Door de hierboven beschreven afmetingen van de bouweenheden 1 is het mogelijk om deze bouweenheden volgens een vierkant raster te plaatsen. Meer bepaald zijn de bouweenheden 1 van de constructie uit figuur 3 zodanig gepositioneerd dat hun binnenwanden zich volgens de zijden van een dergelijk raster, met rasterafstand gelijk aan de binnenlengte b van de eindwanden 3 en 4, uitstrekken. Door, onder andere, de specifieke afmetingen van de uitsparingen 7 van een bouweenheid worden, bij het plaatsen van bouweenheden in opeenvolgende lagen, de bouweenheden van deze verschillende lagen volgens eenzelfde raster geplaatst. Een module-raster kan zo op het grondplan gehandhaafd blijven Aldus zal het, bij het construeren van een gebouw, heel eenvoudig zijn om eventueel bijkomende deuropeningen, vensters, wanden en dergelijke te voorzien.
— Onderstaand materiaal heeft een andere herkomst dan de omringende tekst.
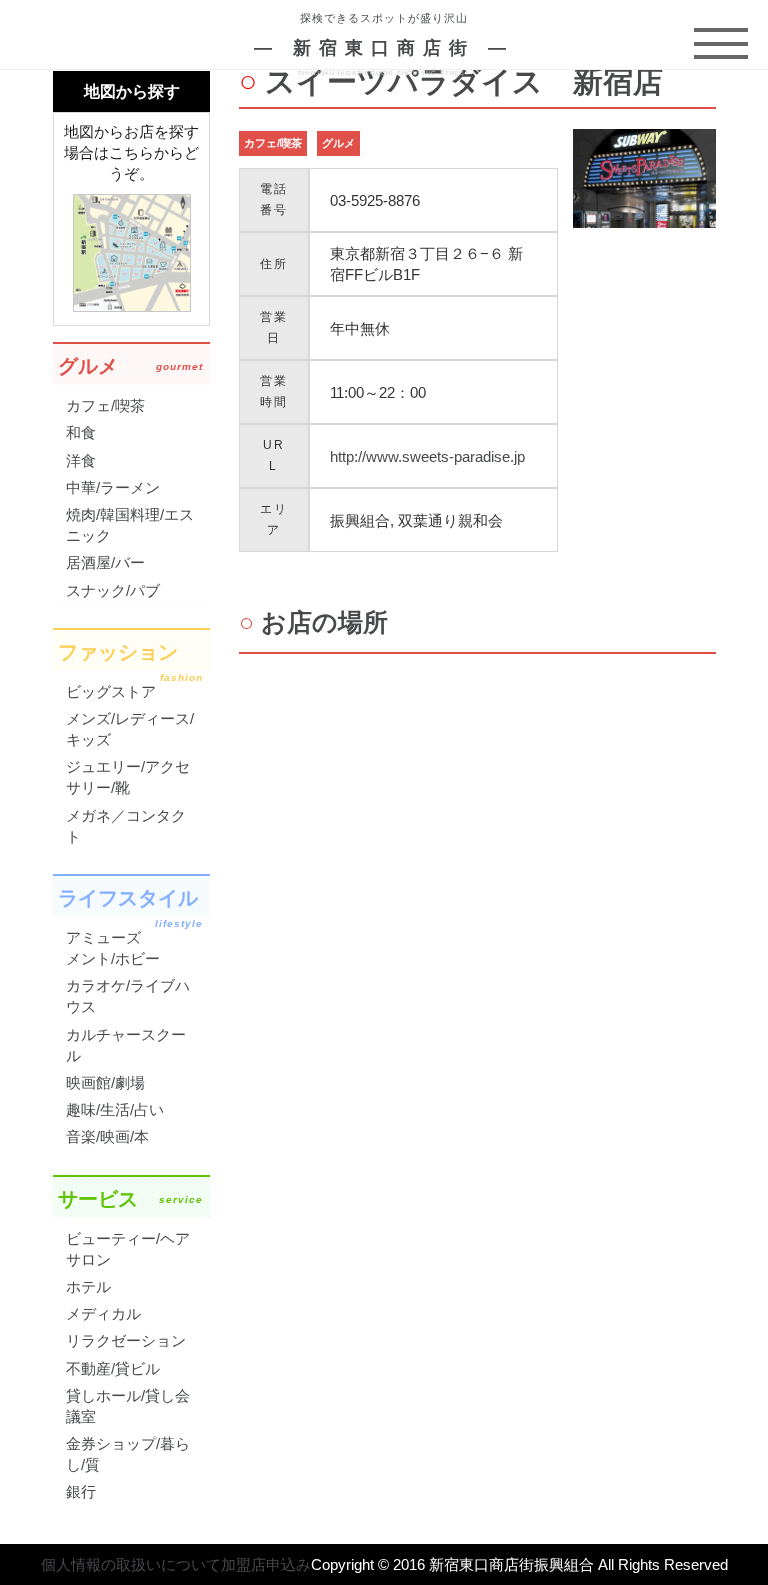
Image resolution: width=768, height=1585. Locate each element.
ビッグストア (111, 691)
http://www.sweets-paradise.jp (427, 456)
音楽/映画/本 (107, 1136)
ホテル (88, 1286)
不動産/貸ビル (113, 1368)
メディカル (103, 1313)
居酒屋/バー (105, 562)
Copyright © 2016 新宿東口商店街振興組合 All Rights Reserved (519, 1564)
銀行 (81, 1491)
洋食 (81, 460)
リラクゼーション (126, 1340)
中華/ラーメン (113, 487)
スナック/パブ (113, 590)
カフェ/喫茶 (273, 143)
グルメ (338, 143)
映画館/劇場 (105, 1082)
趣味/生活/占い (115, 1109)
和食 (81, 432)
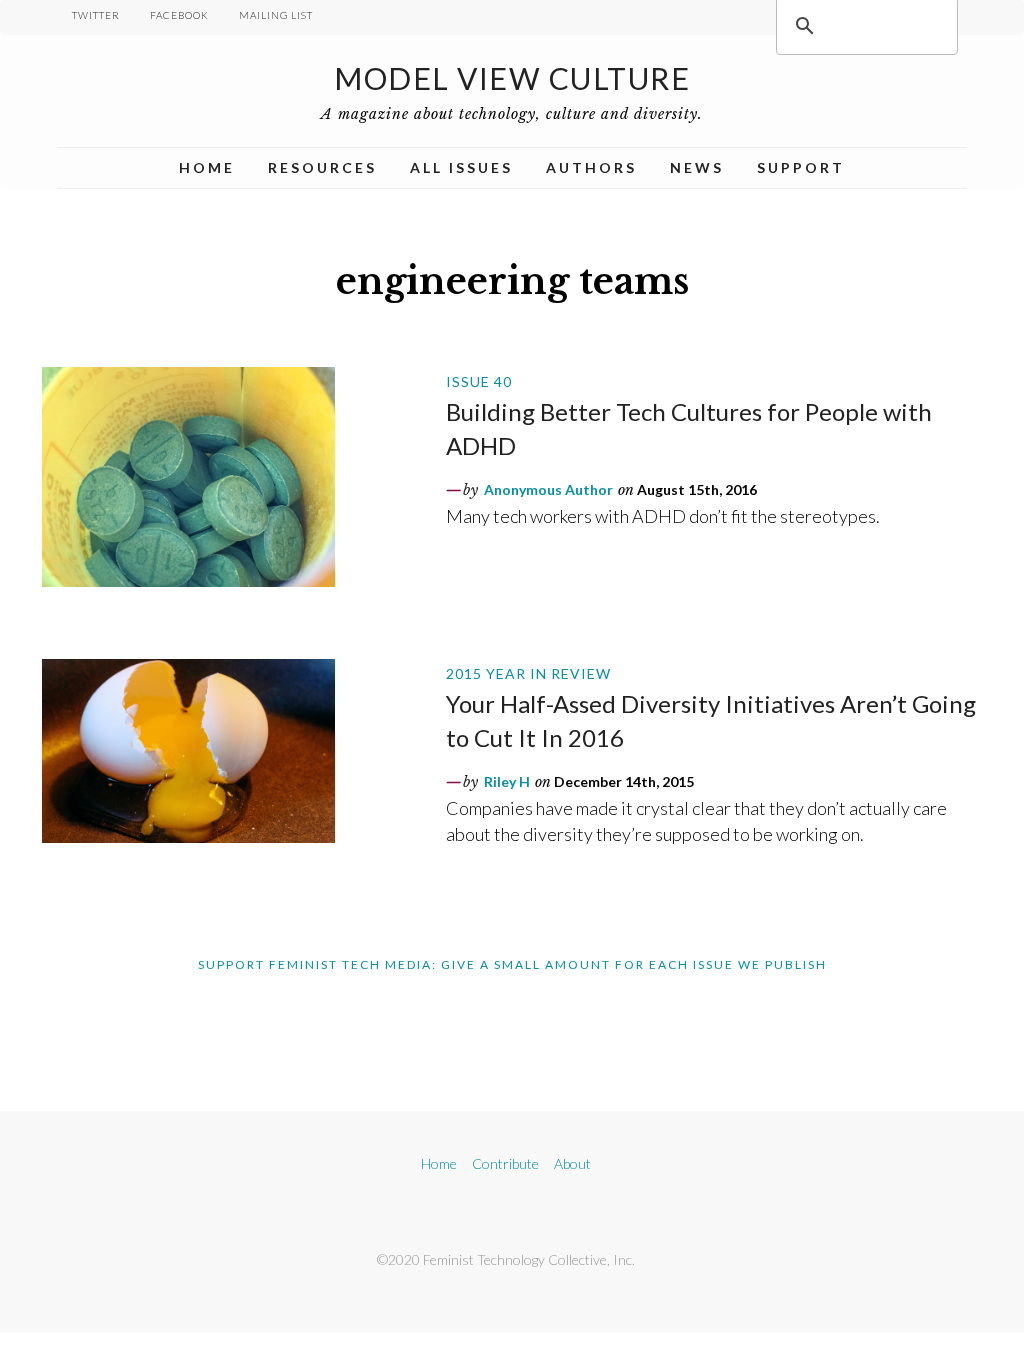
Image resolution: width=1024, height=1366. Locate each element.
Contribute (505, 1163)
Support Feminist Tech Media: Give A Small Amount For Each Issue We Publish (512, 964)
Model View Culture (512, 78)
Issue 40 (479, 381)
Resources (322, 167)
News (697, 167)
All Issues (461, 167)
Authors (591, 167)
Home (207, 167)
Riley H (507, 781)
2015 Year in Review (528, 673)
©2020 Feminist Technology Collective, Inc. (506, 1259)
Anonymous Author (548, 489)
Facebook (179, 15)
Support (801, 167)
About (572, 1163)
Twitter (96, 15)
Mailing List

Ook dienen leidingen voor bijvoorbeeld elektriciteit of water, welke reeds in de geprefabriceerde bouweenheden 1 voorzien zijn, niet meer extra te worden aangelegd, maar kunnen deze eenvoudig aan elkaar gekoppeld worden wanneer de bouweenheden 1 naast of op elkaar geplaatst worden.
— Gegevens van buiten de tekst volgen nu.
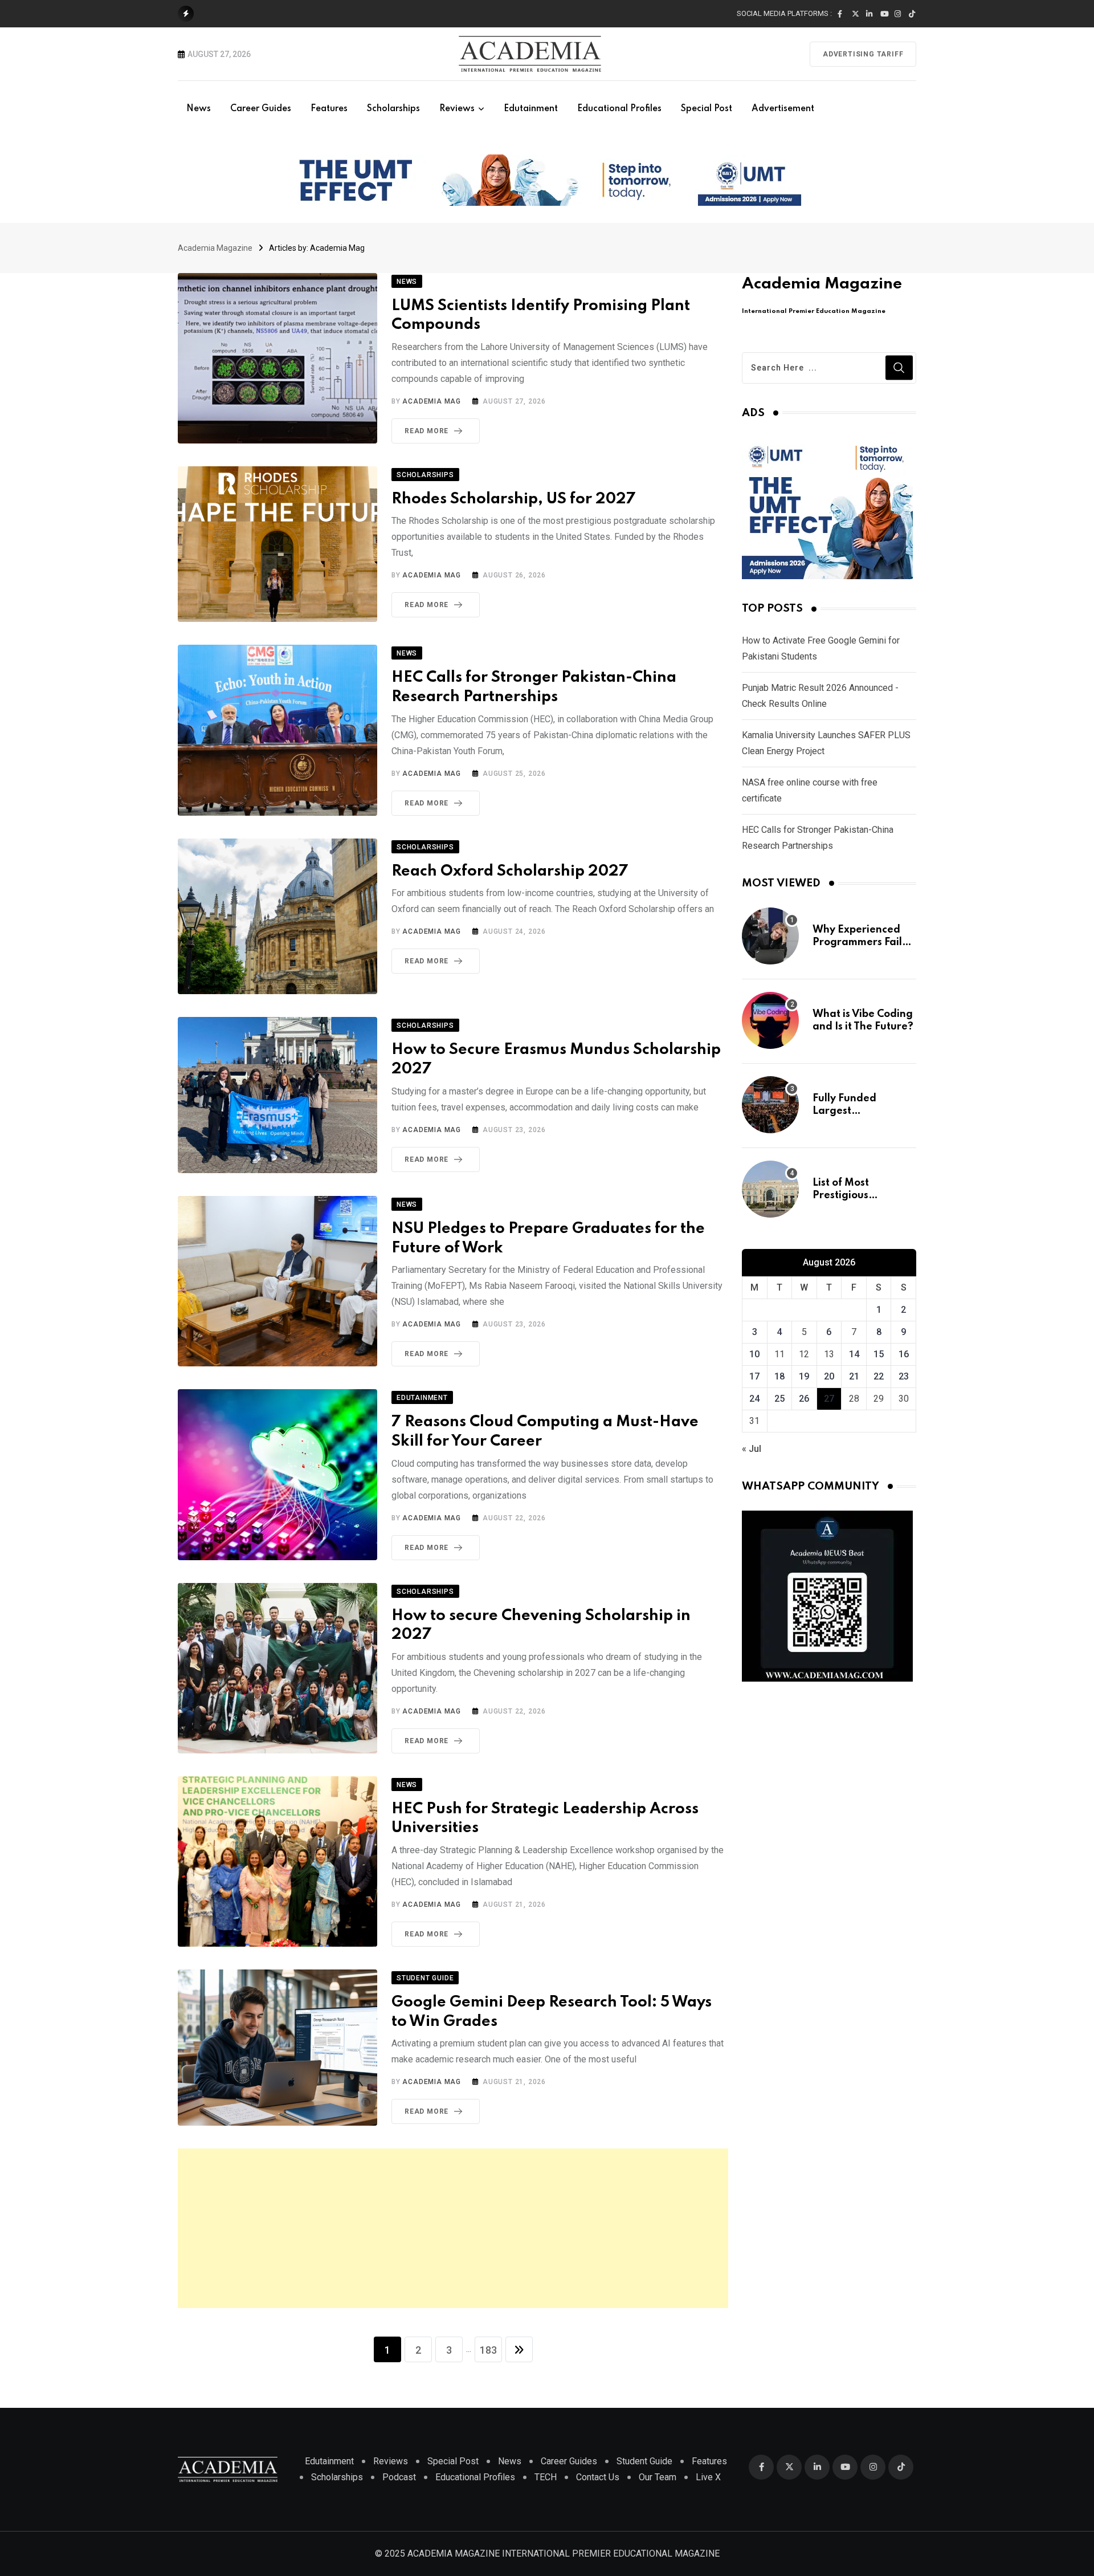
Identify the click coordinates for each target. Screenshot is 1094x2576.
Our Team (657, 2477)
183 (488, 2350)
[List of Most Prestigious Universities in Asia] (770, 1189)
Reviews (457, 108)
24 (754, 1398)
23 (904, 1376)
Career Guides (260, 108)
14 (854, 1354)
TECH (545, 2477)
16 (904, 1354)
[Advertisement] (453, 2228)
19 (804, 1376)
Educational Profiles (619, 108)
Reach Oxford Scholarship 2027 (509, 871)
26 (804, 1398)
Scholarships (393, 108)
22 (878, 1376)
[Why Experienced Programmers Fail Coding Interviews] (770, 936)
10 (754, 1354)
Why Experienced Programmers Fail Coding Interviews (858, 943)
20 (829, 1376)
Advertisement (783, 108)
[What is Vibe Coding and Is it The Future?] (770, 1020)
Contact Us (597, 2477)
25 (779, 1398)
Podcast (399, 2477)
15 (878, 1354)
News (198, 108)
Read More (426, 431)
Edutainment (531, 108)
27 (829, 1398)
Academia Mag (431, 401)
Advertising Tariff (863, 54)
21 (854, 1376)
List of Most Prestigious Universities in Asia (860, 1196)
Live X (708, 2477)
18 (779, 1376)
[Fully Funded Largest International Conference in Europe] (770, 1104)
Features (329, 108)
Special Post (706, 108)
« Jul (751, 1448)
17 (754, 1376)
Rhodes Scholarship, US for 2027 (513, 499)
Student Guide (644, 2461)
De uitvinding is natuurlijk niet beperkt tot de hierboven beschreven en in de figuren voorgestelde uitvoeringsvorm van de uitvinding. Zo kan een bouweenheid 1 voorzien zijn van een horizontaal dak 5, in plaats van een hellend dak 5, waarbij aan aan elke hoek van de bouweenheid 1 een trap 8 voorzien is zodanig dat op deze bouweenheid 1 langs twee zijden bouweenheden van een volgende laag kunnen steunen. De bouweenheden kunnen natuurlijk in meer dan twee opeenvolgende lagen geplaatst worden. Elke bouweenheid 1 kan eveneens voorzien zijn van middelen om tussenschotten of bijkomende wanden te bevestigen.
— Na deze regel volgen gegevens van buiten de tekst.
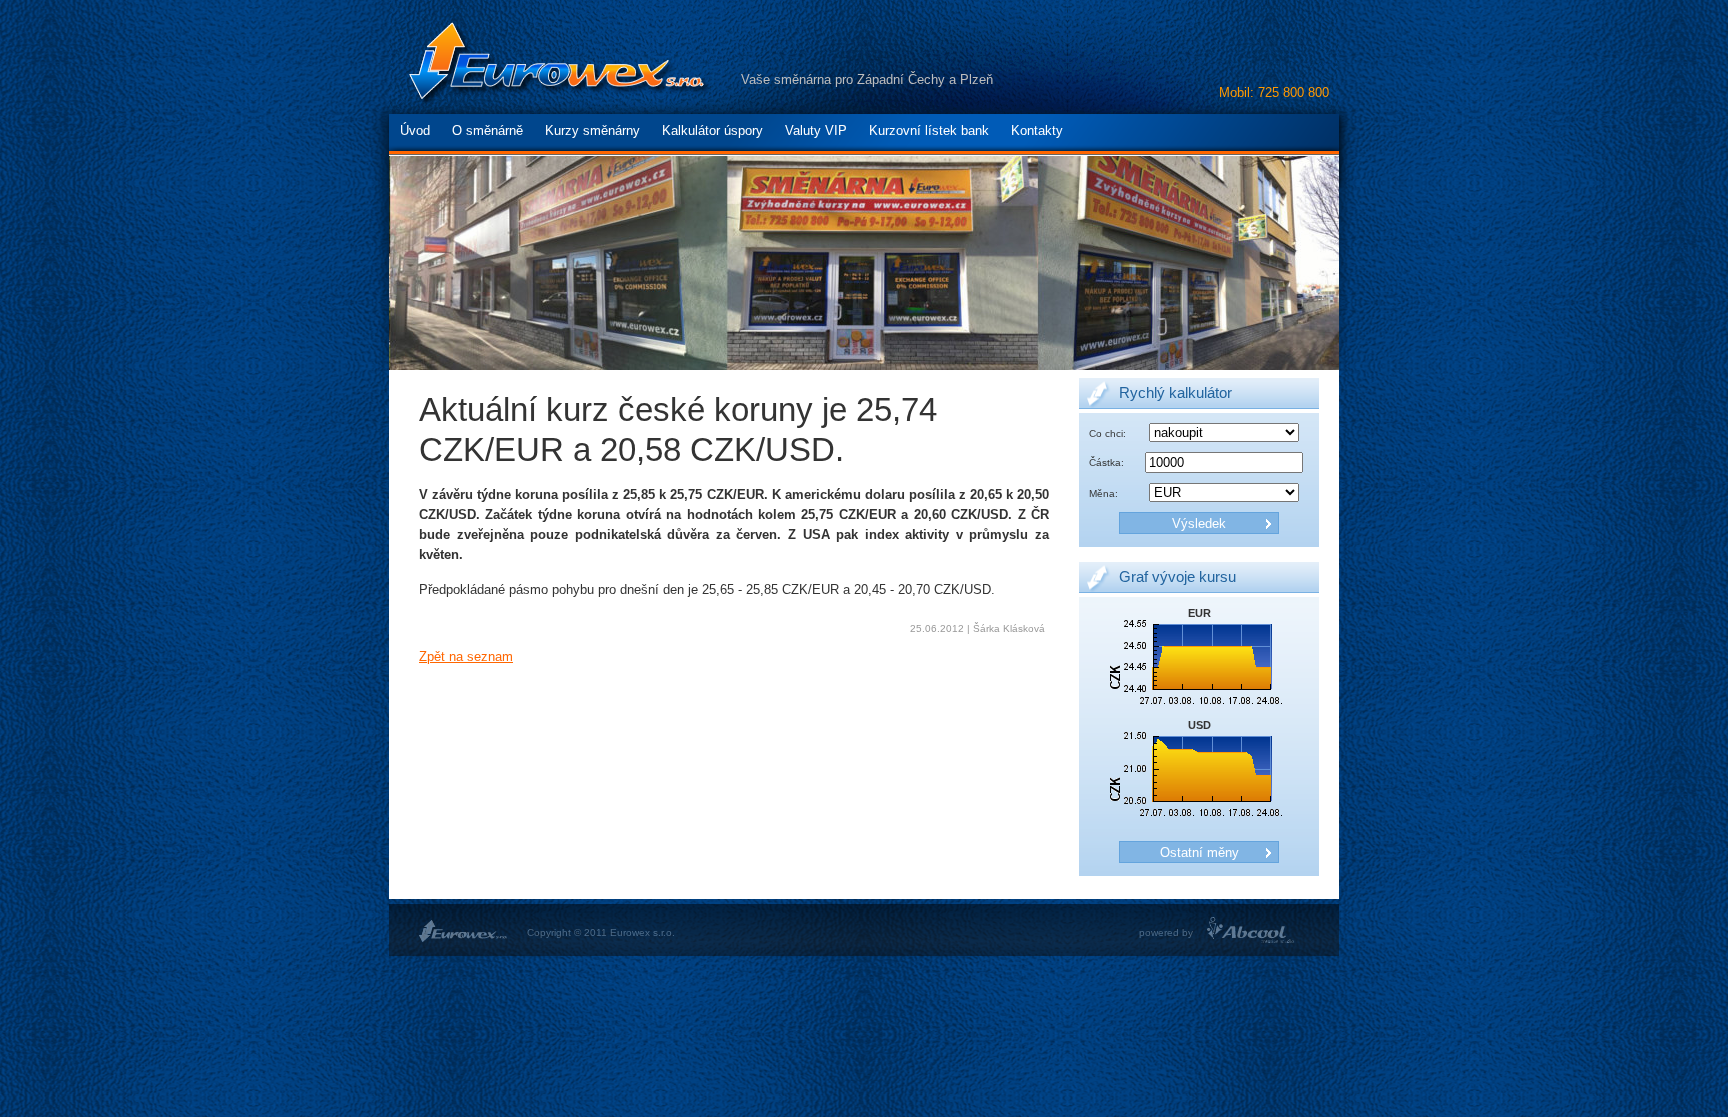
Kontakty (1037, 131)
Ook kunnen genoemde uitsparingen 7 in een bouweenheid 1 voorzien zijn aan het onderste deel van de hoek tussen de tussenwand 2 en een eindwand 3 of 4. Dan overlappen bouweenheden 1 uit een tweede laag 10 bouweenheden 1 uit een eerste laag 9 met het gedeelte dat zich boven genoemde uitsparingen 7 bevindt. Hierbij worden de bouweenheden 1 uit de tweede laag gedragen aan het bovenste uiteinde van deze uitsparingen 7 door de eenheden 1 uit de onderliggende laag 9 of worden steunankers gebruikt die aan de bovenste rand van de bouweenheden 1 van de eerste laag 9 opgehangen worden en waarop bouweenheden 1 van de tweede laag 10 steunen.
Verder kunnen de bouweenheden ook ter plaatse opgebouwd worden, bij voorbeeld, uit platen met standaardbreedte "s" en eventueel "s + D" en/of"s/n" en eventueel "(s + D)/n", waarin n een geheel getal is.